Like all the University Wits, he had a wild reputationit was believed that he was an atheist, kept mistresses, fought the police. Yet this reputation may well have been the deliberate disguise of a man whose true nature was not at all wild. It is possible that Marlowe was a secret agent for the Queen's Government, and that the enemies who killed him were the country's enemies, but the mystery of his short life remains.

Marlowe's reputation as a dramatist rests on five playsTamburlaine, Doctor Faustus, The jew of Malta, Edward II, and Dido, Queen of Carthage. In this handful of plays appears the first true voice of the Renaissance, of the period of new learning, new freedom, new enterprise, of the period of worship of Man rather than of God.

Marlowe sums up the New Age. The old restrictions of the Church and the limitations on knowledge have been destroyed; the world is opening up and the ships are sailing to new lands; wealth is being amassed; the great national aggressors are rising. But, above all, it is the spirit of human freedom, of limitless human power and enterprise that Marlowe's plays convey.

Fau.
Ah Faustus,
Now hast thou but one bare hower to liue,
And then thou must be damnd perpetually:
Stand stil you euer moouing spheres of heauen,
That time may cease, and midnight neuer come:
Faire Natures eie, rise, rise againe, and make
Perpetuall day, or let this houre be but a yeere,
A moneth, a weeke, a naturall day,
That Faustus may repent, and saue his soule,
O lente lente curite noctis equi:
The starres mooue stir, time runs, the clocke wil strike,
The diuel wil come, and Faustus must be damnd.
O Ile leape vp to my God: who pulles me downe?
See see where Christs blood streames in the firmament,
One drop would saue my soule, halfe a drop, ah my Christ,

The clocke striketh twelue.
O it strikes, it strikes, now body turne to ayre,
Or Lucifer wil beare thee quicke to hel: Thunder and lightning.

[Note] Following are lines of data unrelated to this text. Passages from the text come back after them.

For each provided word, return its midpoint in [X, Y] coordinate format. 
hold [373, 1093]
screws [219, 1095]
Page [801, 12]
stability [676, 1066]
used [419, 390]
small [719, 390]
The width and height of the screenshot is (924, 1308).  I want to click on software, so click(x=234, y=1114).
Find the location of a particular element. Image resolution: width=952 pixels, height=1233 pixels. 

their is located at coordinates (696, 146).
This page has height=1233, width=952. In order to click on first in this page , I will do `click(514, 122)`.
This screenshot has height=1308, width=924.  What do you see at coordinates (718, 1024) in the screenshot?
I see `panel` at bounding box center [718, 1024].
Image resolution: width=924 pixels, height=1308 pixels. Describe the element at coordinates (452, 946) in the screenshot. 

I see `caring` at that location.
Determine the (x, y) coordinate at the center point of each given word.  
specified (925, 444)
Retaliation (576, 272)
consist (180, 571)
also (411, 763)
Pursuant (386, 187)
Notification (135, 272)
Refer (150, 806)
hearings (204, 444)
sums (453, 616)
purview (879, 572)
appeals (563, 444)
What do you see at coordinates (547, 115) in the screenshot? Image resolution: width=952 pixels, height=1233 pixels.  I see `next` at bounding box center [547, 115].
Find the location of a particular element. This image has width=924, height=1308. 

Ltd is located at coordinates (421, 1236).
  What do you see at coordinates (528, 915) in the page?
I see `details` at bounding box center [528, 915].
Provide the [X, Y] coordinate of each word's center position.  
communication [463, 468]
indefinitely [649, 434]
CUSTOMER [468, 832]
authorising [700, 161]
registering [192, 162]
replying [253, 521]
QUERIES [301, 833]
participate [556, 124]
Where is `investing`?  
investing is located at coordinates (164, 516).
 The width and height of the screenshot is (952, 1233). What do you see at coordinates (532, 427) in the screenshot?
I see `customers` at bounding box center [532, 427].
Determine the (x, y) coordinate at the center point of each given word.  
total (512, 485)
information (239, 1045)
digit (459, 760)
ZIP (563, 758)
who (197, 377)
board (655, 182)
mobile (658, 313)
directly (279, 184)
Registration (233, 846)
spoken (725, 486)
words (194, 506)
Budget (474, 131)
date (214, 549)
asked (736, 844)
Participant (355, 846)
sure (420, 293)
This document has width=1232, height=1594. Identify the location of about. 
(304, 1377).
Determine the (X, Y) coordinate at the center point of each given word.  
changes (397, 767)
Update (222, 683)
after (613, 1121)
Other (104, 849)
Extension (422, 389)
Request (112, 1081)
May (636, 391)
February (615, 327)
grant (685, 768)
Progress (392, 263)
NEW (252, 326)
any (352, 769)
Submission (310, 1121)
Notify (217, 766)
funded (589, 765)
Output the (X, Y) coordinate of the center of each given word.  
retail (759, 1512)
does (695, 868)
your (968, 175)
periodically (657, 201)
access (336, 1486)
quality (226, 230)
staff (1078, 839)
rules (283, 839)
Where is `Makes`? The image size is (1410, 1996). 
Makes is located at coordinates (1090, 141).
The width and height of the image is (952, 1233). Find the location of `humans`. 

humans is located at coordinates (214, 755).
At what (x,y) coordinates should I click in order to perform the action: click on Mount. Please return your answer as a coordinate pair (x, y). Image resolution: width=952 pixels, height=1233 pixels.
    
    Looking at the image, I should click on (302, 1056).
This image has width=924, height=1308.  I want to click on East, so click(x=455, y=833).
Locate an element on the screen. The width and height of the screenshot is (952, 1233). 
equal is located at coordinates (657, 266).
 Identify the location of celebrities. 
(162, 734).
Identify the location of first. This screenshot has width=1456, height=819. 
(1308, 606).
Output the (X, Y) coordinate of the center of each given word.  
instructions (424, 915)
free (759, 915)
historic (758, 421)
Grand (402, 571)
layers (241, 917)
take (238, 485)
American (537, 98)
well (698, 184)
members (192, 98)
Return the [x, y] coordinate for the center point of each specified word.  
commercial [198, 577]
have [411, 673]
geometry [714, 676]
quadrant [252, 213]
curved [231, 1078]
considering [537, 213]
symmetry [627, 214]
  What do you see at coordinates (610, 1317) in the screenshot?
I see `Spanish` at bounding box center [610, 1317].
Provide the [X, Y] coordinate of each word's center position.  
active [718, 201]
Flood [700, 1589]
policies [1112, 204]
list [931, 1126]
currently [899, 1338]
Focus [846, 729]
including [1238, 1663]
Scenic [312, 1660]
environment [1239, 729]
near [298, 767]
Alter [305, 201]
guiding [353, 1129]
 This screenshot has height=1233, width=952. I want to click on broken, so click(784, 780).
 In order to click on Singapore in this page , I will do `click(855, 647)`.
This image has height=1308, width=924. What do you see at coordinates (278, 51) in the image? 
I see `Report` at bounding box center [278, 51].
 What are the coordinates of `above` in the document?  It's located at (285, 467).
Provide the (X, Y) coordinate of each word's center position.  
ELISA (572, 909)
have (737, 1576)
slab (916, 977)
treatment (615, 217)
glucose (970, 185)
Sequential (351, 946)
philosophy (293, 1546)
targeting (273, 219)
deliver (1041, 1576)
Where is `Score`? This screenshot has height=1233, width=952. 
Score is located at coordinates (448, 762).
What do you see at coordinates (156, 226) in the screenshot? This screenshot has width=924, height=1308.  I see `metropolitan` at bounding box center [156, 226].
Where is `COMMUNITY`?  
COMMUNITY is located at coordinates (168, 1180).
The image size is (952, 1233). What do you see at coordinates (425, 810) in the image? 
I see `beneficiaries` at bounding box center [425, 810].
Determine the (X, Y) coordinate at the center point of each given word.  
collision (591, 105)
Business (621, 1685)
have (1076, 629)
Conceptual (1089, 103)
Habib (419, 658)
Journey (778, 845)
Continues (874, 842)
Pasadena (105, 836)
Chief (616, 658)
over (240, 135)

Oh soule, be changde into little water drops,
And fal into the Ocean, nere be found:
My God, my God, looke not so fierce on me: Enter diuels.

Adders, and Serpents, let me breathe a while:
Vgly hell gape not, come not Lucifer,
Ile burne my bookes, ah Mephastophilis. Exeunt
Enter Chorus
Cut is the branch that might haue growne ful straight,
And burned is Apolloes Laurel bough,
That sometime grew within this learned man:
Faustus is gone, regard his hellish fall,
Whose fiendful fortune may exhort the wise,
Onley to wonder at vnlawful things,
whose deepenesse doth intise such forward wits,
To practice more than heaunly power permits. Exit.
------------------------------------------------------------

Faustus
Ah Faustus,
Now hast thou but one bare hour to live,
And then thou must be damned perpetually.
Stand still you ever moving spheres of heaven,
That time may cease, and midnight never come;
Fair Nature's eye, rise, rise again, and make
Perpetual day, or let this hour be but a
year,
A month, a week, a natural day,
That Faustus may repent, and save his soul.
O lente, lente, currite noctis equi:.
The stars move still, time runs, the clock will strike.
The devil will come, and Faustus must be damned.
O, I'll leap up to my God: who pulls me down?
See, see where Christ's blood streames in the firmament;
One drop would save my soule, half a drop, ah, my Christ!
..
The clock striketh twelve
O, it strikes, it strikes! Now, body, turn to air,
Or Lucifer will bear thee quick to hell. Thunder and lightning.

O soul, be changed into little water drops,
And fall into the ocean, ne'er be found.
My God, my God, look not so fierce on me; Enter Devils.

Adders, and serpents, let me breathe a while;
Ugly hell gape not, come not Lucifer;
I'll burn my books! Ah, Mephistophilis. Exeunt

Enter Chorus.
Cut is the branch that might have grown full straight,
And burned is Apollo's laurel bough,
That sometime grew within this learned man.
Faustus is gone; regard his hellish fall,
Whose fiendful fortune may exhort the wise,
Only to wonder at unlawful things,
Whose deepness doth entice such forward wits,
To practice more than heavenly power permits. Exit.